В свою очередь, Элизабет уважала капитана Милза за то, что он твердо и весьма умело управлял своей командой. Да, он был грубый, требовательный командир, умеющий заставить людей работать на совесть. Но за это давал им приличное вознаграждение и кормил как следует в отличие от других капитанов, которые выжимали из своей команды все соки в обмен на крохи еды и существование на грани вымирания.
— Как вы думаете, шторм уже миновал? — с надеждой спросила Элизабет.
Капитан Милз внимательно посмотрел на покрытое тучами небо.
— Временно да. Однако мне кажется, он снова усилится поздно вечером. Такие тучи просто так не появляются. — Капитан улыбнулся Элизабет своей кривой, как будто вынужденной улыбкой. — Но вы не беспокойтесь, мисс.
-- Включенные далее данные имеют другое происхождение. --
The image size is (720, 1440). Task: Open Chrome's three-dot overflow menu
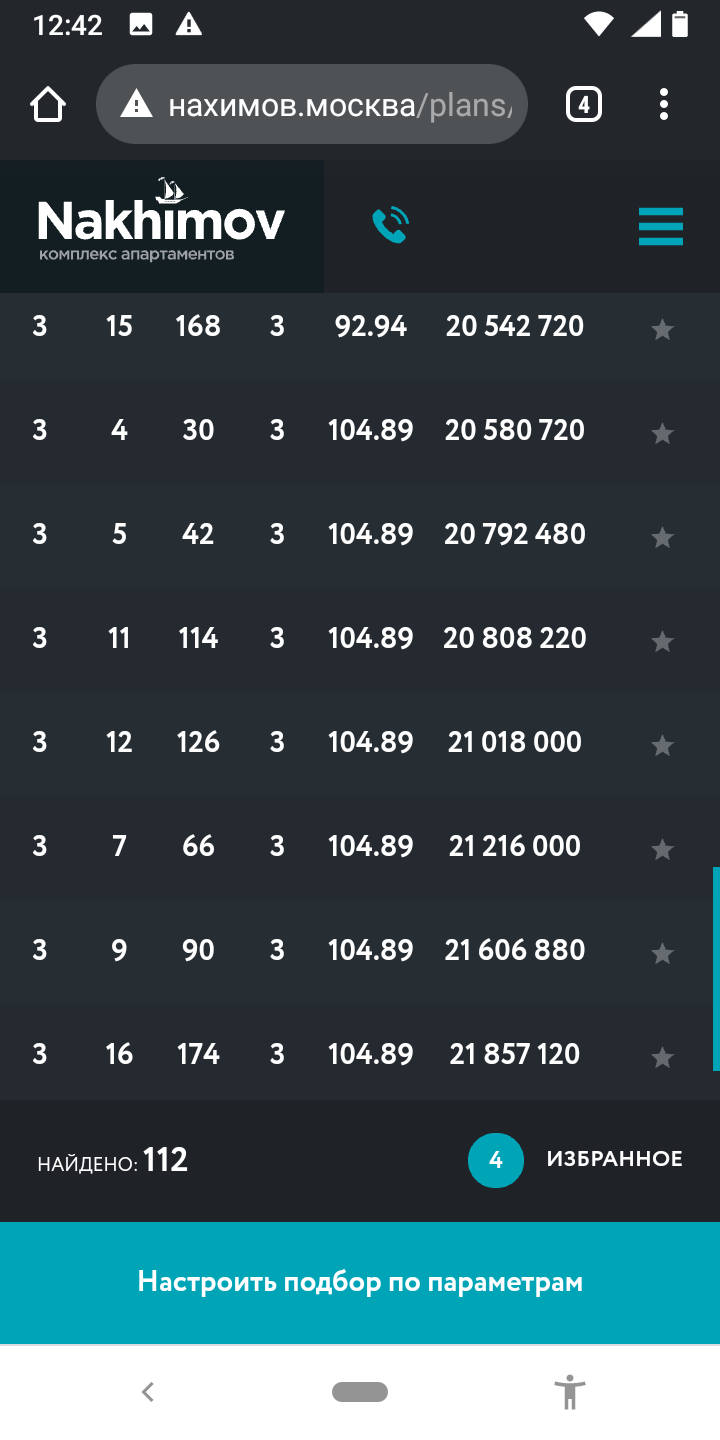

Мы прибудем в Калькутту в целости и сохранности без всяких задержек. Конечно, если не встретим кого-нибудь из этих каперов[1]. Я бы с большим удовольствием пережил несколько таких штормов, чем одну встречу с этими разбойниками.
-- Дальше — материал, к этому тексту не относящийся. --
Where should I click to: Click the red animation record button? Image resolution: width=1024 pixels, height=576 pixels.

Элизабет энергично закивала в ответ.
— Да-да, вы правы, конечно. Но в любом случае мне кажется, что пока продолжается шторм, мы в полной безопасности. Кто захочет сражаться в такую погоду?
Капитан потер свою жесткую обветренную щеку не менее жесткой обветренной рукой.
— Я бы не стал что-либо загадывать относительно этих мятежников, мисс. Туман для них как раз то, что надо: он спрячет их, когда они захотят к нам приблизиться, и мы не успеем даже опомниться… — Он быстро прервал себя на полуслове, заметив на ее лице выражение тревоги.
— Прошу прощения, мисс Трент, я не должен был говорить об этом с вами. Все это заботы вашего старого капитана. — Он по-отечески похлопал ее по руке. — Вам не о чем беспокоиться. Я посадил людей на мачты, чтобы они следили за всеми судами, — впрочем, как и всегда, — и они, разумеется, не пропустят ни одного подозрительного корабля. Все в порядке!
Однако капитан говорил нарочито уверенно, поэтому Элизабет с тревогой стала вглядываться в его лицо. Что-то он от нее скрывал, желая избавить от излишнего беспокойства. Ее охватил страх, хотя она постаралась держаться совершенно спокойно.
— Ну конечно, капитан, если вы считаете, что беспокоиться не о чем, тогда мне и подавно не стоит об этом думать, — сказала Элизабет с любезной улыбкой, хотя в то же время лихорадочно старалась припомнить все, что слышала о морских разбойниках.
Она знала, что это были так называемые «легальные» пираты, то есть люди, нанятые мятежными американскими колониями для того, чтобы чинить препятствия английской торговле. Они выходили в море на кораблях, вооруженные до зубов, и их единственной целью был захват британских торговых судов, причем их интересовало все: и груз, и команда. Таким способом они подрывали основы британской экономики.
Пираты заставляли королевский флот метаться по морям в поисках мятежников, вместо того чтобы пускать ко дну военные корабли или захватывать укрепленные порты повстанцев. Кроме того, военные суда вынуждены были охранять торговые от нападения пиратов.